SALT LAKE CITY — Overstock.com founder and former CEO Patrick Byrne continues to fuel Jonathan Johnson's campaign for governor with unprecedented amounts of cash.
Byrne dropped another $250,000 into the Republican candidate's bank account this week, bringing his total personal contributions to $400,000 so far. He also gave another $200,000 to Johnson's Promote Liberty PAC, with at least $50,000 of that going to the campaign.
Donations to Johnson, the Overstock board chairman, from other sources since the last reporting period in mid-April total about $47,000, according to financial disclosure reports.
A review of Utah financial disclosure records for the past five years shows no individual has given more to a single candidate than Byrne has to Johnson, though some organizations have donated hefty six-figure sums to candidates.
Utah does not limit the amount of money a person may donate to a political campaign.
Johnson campaign manager Dave Hansen defended Byrne's large contributions.
"Patrick and Jonathan have had a longstanding friendship and business relationship. Patrick is doing what he can to help a friend who is running for governor and who does not have access to the funds from donors that the incumbent governor has," Hansen said.
Johnson is challenging Gov. Gary Herbert for the GOP nomination. Delegates at the state Republican Party convention last month threw the majority of their support behind Johnson, and he and Herbert face each other in a June 28 primary election.
Campaign finance has become a hot topic the past couple of weeks as the two candidates have taken shots at each other's methods for funding their bids for governor.
Johnson called it "sickening" that Herbert referred to himself as "Available Jones" in a meeting at the exclusive Alta Club where lobbyists were told clients willing to contribute to the campaign could have time with the governor.

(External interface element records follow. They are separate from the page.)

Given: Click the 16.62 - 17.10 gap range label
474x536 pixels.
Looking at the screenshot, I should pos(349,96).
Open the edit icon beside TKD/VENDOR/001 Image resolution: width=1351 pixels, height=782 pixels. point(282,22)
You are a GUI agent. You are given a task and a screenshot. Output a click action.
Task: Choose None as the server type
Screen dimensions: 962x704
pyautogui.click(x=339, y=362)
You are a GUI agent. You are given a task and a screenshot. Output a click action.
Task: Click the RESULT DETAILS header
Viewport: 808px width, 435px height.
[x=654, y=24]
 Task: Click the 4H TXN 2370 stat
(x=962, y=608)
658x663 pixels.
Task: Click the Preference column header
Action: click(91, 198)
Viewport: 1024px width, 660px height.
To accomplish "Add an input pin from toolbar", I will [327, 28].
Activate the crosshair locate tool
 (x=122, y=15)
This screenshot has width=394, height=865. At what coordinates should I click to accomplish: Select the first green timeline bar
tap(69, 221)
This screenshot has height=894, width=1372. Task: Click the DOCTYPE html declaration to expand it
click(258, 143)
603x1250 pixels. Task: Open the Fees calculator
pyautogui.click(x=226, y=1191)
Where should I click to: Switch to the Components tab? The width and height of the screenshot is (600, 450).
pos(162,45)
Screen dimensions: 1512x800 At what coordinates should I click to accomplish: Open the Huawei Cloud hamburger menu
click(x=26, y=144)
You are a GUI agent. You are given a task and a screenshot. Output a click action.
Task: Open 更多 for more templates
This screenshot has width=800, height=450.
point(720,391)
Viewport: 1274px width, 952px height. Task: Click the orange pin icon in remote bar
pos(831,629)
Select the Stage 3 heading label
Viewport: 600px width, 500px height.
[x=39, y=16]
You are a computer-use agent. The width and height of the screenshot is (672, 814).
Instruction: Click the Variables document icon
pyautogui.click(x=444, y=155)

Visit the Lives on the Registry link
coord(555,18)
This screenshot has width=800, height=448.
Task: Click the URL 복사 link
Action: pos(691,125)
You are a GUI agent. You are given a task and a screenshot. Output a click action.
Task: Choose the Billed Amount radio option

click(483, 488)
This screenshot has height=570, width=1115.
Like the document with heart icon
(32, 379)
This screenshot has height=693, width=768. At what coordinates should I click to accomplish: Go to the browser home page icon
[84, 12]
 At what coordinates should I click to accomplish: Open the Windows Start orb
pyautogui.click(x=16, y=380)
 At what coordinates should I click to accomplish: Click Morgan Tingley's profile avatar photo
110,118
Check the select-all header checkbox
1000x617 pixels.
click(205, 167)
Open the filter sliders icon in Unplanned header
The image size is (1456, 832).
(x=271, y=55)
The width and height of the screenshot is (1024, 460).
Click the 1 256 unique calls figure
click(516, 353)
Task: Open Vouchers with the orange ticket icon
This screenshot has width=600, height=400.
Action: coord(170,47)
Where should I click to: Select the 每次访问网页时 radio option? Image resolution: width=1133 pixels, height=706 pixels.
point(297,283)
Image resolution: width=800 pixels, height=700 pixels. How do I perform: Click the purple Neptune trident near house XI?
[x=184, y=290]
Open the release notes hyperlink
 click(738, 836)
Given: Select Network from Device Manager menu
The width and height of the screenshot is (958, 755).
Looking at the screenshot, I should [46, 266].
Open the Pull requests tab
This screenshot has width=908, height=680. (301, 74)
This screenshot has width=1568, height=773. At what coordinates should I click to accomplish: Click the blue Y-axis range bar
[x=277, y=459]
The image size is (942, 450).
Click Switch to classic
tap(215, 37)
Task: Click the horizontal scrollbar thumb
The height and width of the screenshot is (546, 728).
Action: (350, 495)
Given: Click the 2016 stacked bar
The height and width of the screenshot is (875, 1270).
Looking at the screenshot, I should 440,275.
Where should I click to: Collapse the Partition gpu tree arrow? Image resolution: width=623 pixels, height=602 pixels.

Herbert countered that Johnson is relying on "a sugar daddy rich guy" in Byrne, who took an indefinite leave of absence from Overstock last month for health reasons.
Byrne, at times, has been the state's largest individual political donor, giving to both Republicans and Democrats. He gave former GOP Gov. Jon Huntsman Jr. $75,000 in 2004, Huntsman's biggest individual donation that year. Byrne also financially backed the 2007 pro-school voucher movement and the 2013 lawsuit challenging Utah's ban on same-sex marriage.
Sniping over money continued Friday as Herbert's campaign reacted to Byrne's latest donation to Johnson as well as the total he has given to date.
Herbert campaign manager Marty Carpenter said it's "hypocritical" of the Johnson campaign to criticize the governor for raising money from a broad base of businesses while accepting another $250,000 from Byrne.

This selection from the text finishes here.